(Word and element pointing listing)
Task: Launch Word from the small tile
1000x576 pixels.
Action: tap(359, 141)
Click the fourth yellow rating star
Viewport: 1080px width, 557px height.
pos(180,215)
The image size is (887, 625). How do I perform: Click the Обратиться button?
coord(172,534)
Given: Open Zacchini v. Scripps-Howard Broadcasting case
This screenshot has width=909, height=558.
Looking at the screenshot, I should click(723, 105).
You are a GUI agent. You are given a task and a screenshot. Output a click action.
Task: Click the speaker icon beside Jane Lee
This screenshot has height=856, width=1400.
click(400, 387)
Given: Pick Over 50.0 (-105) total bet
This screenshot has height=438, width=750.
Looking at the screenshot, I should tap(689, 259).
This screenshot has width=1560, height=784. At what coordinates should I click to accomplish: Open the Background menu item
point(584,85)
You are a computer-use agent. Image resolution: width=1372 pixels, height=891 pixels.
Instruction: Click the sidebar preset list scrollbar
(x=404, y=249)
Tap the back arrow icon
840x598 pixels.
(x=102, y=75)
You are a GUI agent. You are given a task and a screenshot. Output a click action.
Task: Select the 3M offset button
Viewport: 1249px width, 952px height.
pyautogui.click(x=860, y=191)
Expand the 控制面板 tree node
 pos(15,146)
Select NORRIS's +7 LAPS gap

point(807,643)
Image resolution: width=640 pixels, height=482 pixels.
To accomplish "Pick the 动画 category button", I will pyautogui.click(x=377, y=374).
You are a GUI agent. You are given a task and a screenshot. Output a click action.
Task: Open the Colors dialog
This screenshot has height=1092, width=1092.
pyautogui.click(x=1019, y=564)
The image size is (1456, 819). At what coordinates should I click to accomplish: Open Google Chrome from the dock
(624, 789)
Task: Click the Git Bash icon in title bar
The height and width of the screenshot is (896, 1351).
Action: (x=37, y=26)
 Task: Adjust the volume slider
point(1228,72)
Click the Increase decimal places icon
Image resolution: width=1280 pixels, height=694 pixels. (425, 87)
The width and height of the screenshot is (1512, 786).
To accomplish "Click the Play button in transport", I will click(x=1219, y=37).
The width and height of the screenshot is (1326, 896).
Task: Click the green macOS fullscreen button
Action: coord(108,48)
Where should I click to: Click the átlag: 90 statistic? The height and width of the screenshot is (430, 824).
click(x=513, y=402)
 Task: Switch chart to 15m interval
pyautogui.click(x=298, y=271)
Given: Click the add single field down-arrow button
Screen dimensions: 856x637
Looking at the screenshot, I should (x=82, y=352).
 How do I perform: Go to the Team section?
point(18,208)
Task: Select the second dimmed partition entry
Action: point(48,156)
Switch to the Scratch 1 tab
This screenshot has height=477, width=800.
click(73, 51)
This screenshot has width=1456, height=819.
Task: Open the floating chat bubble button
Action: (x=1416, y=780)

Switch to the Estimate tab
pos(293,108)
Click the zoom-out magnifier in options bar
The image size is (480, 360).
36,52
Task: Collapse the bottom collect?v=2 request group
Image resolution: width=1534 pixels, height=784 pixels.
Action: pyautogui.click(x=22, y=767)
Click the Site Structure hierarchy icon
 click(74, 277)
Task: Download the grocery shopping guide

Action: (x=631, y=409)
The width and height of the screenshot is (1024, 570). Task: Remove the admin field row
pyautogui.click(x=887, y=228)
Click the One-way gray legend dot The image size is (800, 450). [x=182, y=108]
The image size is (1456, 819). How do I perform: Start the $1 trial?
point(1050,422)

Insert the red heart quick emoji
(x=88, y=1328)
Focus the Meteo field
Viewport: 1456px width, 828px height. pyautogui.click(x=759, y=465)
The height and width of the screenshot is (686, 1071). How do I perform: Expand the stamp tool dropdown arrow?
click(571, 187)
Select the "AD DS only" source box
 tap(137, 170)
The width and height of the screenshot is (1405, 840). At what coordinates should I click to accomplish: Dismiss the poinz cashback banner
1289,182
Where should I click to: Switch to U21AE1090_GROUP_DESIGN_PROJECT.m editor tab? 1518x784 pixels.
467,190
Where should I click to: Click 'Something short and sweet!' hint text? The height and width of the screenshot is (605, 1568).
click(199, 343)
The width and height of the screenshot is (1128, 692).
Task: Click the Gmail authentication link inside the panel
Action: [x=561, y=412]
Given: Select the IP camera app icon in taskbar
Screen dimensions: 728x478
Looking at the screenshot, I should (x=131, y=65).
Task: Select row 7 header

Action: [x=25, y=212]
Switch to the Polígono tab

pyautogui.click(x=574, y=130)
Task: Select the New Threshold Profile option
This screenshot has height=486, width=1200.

▸ **STATED GOAL**: Please rename "GUI agent" to "GUI assistant" throughout the listing and leave every other part of it unchanged.

▸ **EXERCISE OUTPUT**:
Task: Launch Word from the small tile
1000x576 pixels.
Action: tap(359, 141)
Click the fourth yellow rating star
Viewport: 1080px width, 557px height.
pos(180,215)
The image size is (887, 625). How do I perform: Click the Обратиться button?
coord(172,534)
Given: Open Zacchini v. Scripps-Howard Broadcasting case
This screenshot has width=909, height=558.
Looking at the screenshot, I should click(723, 105).
You are a GUI assistant. You are given a task and a screenshot. Output a click action.
Task: Click the speaker icon beside Jane Lee
This screenshot has height=856, width=1400.
click(400, 387)
Given: Pick Over 50.0 (-105) total bet
This screenshot has height=438, width=750.
Looking at the screenshot, I should tap(689, 259).
This screenshot has width=1560, height=784. At what coordinates should I click to accomplish: Open the Background menu item
point(584,85)
You are a computer-use agent. Image resolution: width=1372 pixels, height=891 pixels.
Instruction: Click the sidebar preset list scrollbar
(x=404, y=249)
Tap the back arrow icon
840x598 pixels.
(x=102, y=75)
You are a GUI assistant. You are given a task and a screenshot. Output a click action.
Task: Select the 3M offset button
Viewport: 1249px width, 952px height.
pyautogui.click(x=860, y=191)
Expand the 控制面板 tree node
 pos(15,146)
Select NORRIS's +7 LAPS gap

point(807,643)
Image resolution: width=640 pixels, height=482 pixels.
To accomplish "Pick the 动画 category button", I will pyautogui.click(x=377, y=374).
You are a GUI assistant. You are given a task and a screenshot. Output a click action.
Task: Open the Colors dialog
This screenshot has height=1092, width=1092.
pyautogui.click(x=1019, y=564)
The image size is (1456, 819). At what coordinates should I click to accomplish: Open Google Chrome from the dock
(624, 789)
Task: Click the Git Bash icon in title bar
The height and width of the screenshot is (896, 1351).
Action: (x=37, y=26)
 Task: Adjust the volume slider
point(1228,72)
Click the Increase decimal places icon
Image resolution: width=1280 pixels, height=694 pixels. (425, 87)
The width and height of the screenshot is (1512, 786).
To accomplish "Click the Play button in transport", I will click(x=1219, y=37).
The width and height of the screenshot is (1326, 896).
Task: Click the green macOS fullscreen button
Action: coord(108,48)
Where should I click to: Click the átlag: 90 statistic? The height and width of the screenshot is (430, 824).
click(x=513, y=402)
 Task: Switch chart to 15m interval
pyautogui.click(x=298, y=271)
Given: Click the add single field down-arrow button
Screen dimensions: 856x637
Looking at the screenshot, I should (x=82, y=352).
 How do I perform: Go to the Team section?
point(18,208)
Task: Select the second dimmed partition entry
Action: point(48,156)
Switch to the Scratch 1 tab
This screenshot has height=477, width=800.
click(73, 51)
This screenshot has width=1456, height=819.
Task: Open the floating chat bubble button
Action: (x=1416, y=780)

Switch to the Estimate tab
pos(293,108)
Click the zoom-out magnifier in options bar
The image size is (480, 360).
36,52
Task: Collapse the bottom collect?v=2 request group
Image resolution: width=1534 pixels, height=784 pixels.
Action: pyautogui.click(x=22, y=767)
Click the Site Structure hierarchy icon
 click(74, 277)
Task: Download the grocery shopping guide

Action: (x=631, y=409)
The width and height of the screenshot is (1024, 570). Task: Remove the admin field row
pyautogui.click(x=887, y=228)
Click the One-way gray legend dot The image size is (800, 450). [x=182, y=108]
The image size is (1456, 819). How do I perform: Start the $1 trial?
point(1050,422)

Insert the red heart quick emoji
(x=88, y=1328)
Focus the Meteo field
Viewport: 1456px width, 828px height. pyautogui.click(x=759, y=465)
The height and width of the screenshot is (686, 1071). How do I perform: Expand the stamp tool dropdown arrow?
click(571, 187)
Select the "AD DS only" source box
 tap(137, 170)
The width and height of the screenshot is (1405, 840). At what coordinates should I click to accomplish: Dismiss the poinz cashback banner
1289,182
Where should I click to: Switch to U21AE1090_GROUP_DESIGN_PROJECT.m editor tab? 1518x784 pixels.
467,190
Where should I click to: Click 'Something short and sweet!' hint text? The height and width of the screenshot is (605, 1568).
click(199, 343)
The width and height of the screenshot is (1128, 692).
Task: Click the Gmail authentication link inside the panel
Action: [x=561, y=412]
Given: Select the IP camera app icon in taskbar
Screen dimensions: 728x478
Looking at the screenshot, I should (x=131, y=65).
Task: Select row 7 header

Action: [x=25, y=212]
Switch to the Polígono tab

pyautogui.click(x=574, y=130)
Task: Select the New Threshold Profile option
This screenshot has height=486, width=1200.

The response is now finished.